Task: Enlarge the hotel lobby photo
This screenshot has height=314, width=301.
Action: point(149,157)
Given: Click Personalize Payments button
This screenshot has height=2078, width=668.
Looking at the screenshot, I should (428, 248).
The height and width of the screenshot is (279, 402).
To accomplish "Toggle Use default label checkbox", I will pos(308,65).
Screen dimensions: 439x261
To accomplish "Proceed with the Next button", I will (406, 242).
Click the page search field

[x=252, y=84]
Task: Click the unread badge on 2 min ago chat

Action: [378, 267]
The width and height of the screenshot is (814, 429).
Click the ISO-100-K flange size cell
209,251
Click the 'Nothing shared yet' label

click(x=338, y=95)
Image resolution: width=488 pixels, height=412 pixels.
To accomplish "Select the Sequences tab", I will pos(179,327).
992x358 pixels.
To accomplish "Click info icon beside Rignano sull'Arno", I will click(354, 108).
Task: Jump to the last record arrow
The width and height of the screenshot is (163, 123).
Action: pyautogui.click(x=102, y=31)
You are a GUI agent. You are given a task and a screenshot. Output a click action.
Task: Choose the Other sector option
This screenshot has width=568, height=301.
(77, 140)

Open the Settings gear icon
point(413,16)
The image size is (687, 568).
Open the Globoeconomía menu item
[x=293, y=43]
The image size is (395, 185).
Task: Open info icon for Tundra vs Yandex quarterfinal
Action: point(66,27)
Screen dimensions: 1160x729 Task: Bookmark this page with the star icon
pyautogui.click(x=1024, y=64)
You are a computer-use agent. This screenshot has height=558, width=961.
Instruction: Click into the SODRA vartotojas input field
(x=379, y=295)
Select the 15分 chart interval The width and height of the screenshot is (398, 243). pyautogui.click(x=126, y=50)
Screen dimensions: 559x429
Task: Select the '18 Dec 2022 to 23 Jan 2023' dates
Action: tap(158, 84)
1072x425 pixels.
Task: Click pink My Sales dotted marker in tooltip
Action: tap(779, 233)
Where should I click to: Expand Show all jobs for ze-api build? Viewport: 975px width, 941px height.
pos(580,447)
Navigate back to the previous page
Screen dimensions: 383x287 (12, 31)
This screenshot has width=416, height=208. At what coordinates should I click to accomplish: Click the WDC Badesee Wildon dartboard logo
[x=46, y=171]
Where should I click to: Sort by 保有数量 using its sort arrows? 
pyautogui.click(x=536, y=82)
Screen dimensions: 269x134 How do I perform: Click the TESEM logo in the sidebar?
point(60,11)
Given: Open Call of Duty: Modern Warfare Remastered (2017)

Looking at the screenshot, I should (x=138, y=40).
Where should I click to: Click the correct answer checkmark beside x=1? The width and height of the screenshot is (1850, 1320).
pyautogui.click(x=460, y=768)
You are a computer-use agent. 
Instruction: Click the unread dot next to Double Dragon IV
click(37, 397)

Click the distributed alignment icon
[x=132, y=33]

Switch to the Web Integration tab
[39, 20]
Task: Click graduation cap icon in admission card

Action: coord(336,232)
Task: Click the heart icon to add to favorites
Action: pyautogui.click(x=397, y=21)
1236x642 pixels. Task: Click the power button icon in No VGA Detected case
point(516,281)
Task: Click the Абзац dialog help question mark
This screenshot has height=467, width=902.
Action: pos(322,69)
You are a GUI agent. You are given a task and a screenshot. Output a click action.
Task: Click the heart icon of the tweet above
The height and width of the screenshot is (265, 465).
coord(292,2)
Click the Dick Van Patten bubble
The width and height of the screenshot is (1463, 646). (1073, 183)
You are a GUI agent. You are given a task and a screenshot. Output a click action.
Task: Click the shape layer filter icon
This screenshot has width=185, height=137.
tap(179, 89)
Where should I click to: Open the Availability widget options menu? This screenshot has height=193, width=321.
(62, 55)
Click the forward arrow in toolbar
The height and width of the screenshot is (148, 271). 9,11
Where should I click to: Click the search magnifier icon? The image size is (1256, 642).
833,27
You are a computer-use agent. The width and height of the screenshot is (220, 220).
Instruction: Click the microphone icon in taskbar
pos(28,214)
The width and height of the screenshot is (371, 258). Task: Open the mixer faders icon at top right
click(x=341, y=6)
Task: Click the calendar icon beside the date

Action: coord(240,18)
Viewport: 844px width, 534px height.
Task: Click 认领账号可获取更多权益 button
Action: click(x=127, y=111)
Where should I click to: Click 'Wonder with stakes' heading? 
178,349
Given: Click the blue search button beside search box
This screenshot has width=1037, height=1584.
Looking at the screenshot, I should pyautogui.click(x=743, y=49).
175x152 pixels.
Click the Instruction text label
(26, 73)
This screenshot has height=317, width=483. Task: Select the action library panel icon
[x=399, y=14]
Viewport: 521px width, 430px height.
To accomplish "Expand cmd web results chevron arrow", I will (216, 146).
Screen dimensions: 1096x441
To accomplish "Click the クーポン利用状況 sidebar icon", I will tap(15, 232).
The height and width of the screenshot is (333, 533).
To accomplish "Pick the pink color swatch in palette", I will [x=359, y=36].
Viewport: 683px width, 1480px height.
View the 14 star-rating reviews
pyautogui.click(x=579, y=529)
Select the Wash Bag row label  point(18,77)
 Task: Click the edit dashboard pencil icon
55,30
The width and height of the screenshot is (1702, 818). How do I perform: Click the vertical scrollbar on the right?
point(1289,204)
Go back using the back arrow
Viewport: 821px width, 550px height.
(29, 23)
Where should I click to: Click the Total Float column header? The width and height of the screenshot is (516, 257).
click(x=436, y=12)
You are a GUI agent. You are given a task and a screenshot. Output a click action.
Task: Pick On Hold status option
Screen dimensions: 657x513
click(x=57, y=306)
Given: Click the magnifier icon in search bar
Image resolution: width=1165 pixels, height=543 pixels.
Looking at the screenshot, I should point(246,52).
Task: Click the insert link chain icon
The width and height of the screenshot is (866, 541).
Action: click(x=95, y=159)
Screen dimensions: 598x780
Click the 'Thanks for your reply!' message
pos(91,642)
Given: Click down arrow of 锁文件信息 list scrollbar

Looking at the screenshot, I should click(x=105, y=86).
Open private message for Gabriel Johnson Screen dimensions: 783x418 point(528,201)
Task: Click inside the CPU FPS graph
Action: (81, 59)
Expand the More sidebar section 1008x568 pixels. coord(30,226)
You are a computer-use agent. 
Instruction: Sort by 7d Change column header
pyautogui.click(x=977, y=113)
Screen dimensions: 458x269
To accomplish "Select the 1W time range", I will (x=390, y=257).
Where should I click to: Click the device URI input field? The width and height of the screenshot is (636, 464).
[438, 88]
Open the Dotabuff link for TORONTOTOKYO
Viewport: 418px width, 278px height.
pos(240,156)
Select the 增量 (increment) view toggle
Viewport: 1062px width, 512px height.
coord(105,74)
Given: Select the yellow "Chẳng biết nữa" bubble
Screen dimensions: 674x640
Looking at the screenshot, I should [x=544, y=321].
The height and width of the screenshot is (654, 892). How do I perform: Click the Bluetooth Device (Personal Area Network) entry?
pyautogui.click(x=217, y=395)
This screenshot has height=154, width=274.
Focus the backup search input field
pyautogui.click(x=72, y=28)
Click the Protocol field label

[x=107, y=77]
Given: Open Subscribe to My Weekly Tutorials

----

## Exercise
Retype exactly the lines above, from the one with "Task: Click the calendar icon beside the date" through the one with "Task: Click the insert link chain icon", inclusive.

## Result for this exercise
Task: Click the calendar icon beside the date

Action: coord(240,18)
Viewport: 844px width, 534px height.
Task: Click 认领账号可获取更多权益 button
Action: click(x=127, y=111)
Where should I click to: Click 'Wonder with stakes' heading? 
178,349
Given: Click the blue search button beside search box
This screenshot has width=1037, height=1584.
Looking at the screenshot, I should pyautogui.click(x=743, y=49).
175x152 pixels.
Click the Instruction text label
(26, 73)
This screenshot has height=317, width=483. Task: Select the action library panel icon
[x=399, y=14]
Viewport: 521px width, 430px height.
To accomplish "Expand cmd web results chevron arrow", I will (216, 146).
Screen dimensions: 1096x441
To accomplish "Click the クーポン利用状況 sidebar icon", I will tap(15, 232).
The height and width of the screenshot is (333, 533).
To accomplish "Pick the pink color swatch in palette", I will [x=359, y=36].
Viewport: 683px width, 1480px height.
View the 14 star-rating reviews
pyautogui.click(x=579, y=529)
Select the Wash Bag row label  point(18,77)
 Task: Click the edit dashboard pencil icon
55,30
The width and height of the screenshot is (1702, 818). How do I perform: Click the vertical scrollbar on the right?
point(1289,204)
Go back using the back arrow
Viewport: 821px width, 550px height.
(29, 23)
Where should I click to: Click the Total Float column header? The width and height of the screenshot is (516, 257).
click(x=436, y=12)
You are a GUI agent. You are given a task and a screenshot. Output a click action.
Task: Pick On Hold status option
Screen dimensions: 657x513
click(x=57, y=306)
Given: Click the magnifier icon in search bar
Image resolution: width=1165 pixels, height=543 pixels.
Looking at the screenshot, I should point(246,52).
Task: Click the insert link chain icon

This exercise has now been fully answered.